It is sad how many seem to think that this sentence teaches unprincipled pragmatism. Finney never said that methods (“measures”) involving disobedience to God are right if they “work.”  Actually, the quotation in question comes from a section of his lecture on wisdom in the ministry that presents exceptions to the rule that success demonstrates wisdom. He said that methods used strictly “for effect to produce excitement” may seem good at the time but will later be regarded as “a mere trick” and will “do more hurt than good.”  He then asserted that a method may be mistakenly credited with producing a revival when really other factors such as “the prayers of Christians and the preaching” were blessed of God to bring the revival “in spite of these measures.”  It was in regard to this second point that Finney made the criticized statement. Common sense says that activity which produces results is to be preferred over activity which produces no results. This is not a principle of ethics, but it is a sensible statement of practicality. Practicality is what is enjoined in our Lord’s Parable of the Pounds in Luke 19. Here (in verses 11 through 27) servants are rewarded for “how much” they produced with what their master had delivered to them. His command for practical productivity was “Occupy till I come.”  The Greek world translated “Occupy” in verse 13 is pragmateuomai. This, of course, is the word from which “pragmatism” is derived. The idea that Christians should work for results may be labeled “Christian pragmatism,” but it is really just practical Christianity! Finney and the revivalists who followed in his train were Biblically practical in their efforts to win souls, an effort which, in itself, provokes suspicion among some Calvinists.
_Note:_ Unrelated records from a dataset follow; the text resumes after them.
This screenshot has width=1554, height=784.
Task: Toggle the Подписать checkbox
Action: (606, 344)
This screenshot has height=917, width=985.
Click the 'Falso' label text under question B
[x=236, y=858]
We come now to the main issue in the debate over revival. Is there anything men can do to produce or promote the coming of a true revival? A professor at a leading Fundamentalist seminary said recently to a group of preachers,

“Revival should be a desire but not our aim; else we are tempted to somehow produce it.”

It is claimed that Charles Finney tried to “work up” revivals by a set of methods that were unethical and wrong. Readers of MacArthur, Warfield, Hodge, or Murray may imagine that these “new measures” were unscriptural practices similar to what is being done in the mega-church movement today. However, they were not of that sort at all. Historian Keith Hardman lists the objectionable “new measures” as follows:

“. . .public praying by women in mixed audiences; protracted series of meetings (i.e., daily services); colloquial language used by the preacher; the anxious seat or bench; the practice of praying for people by name; and immediate church membership for converts.”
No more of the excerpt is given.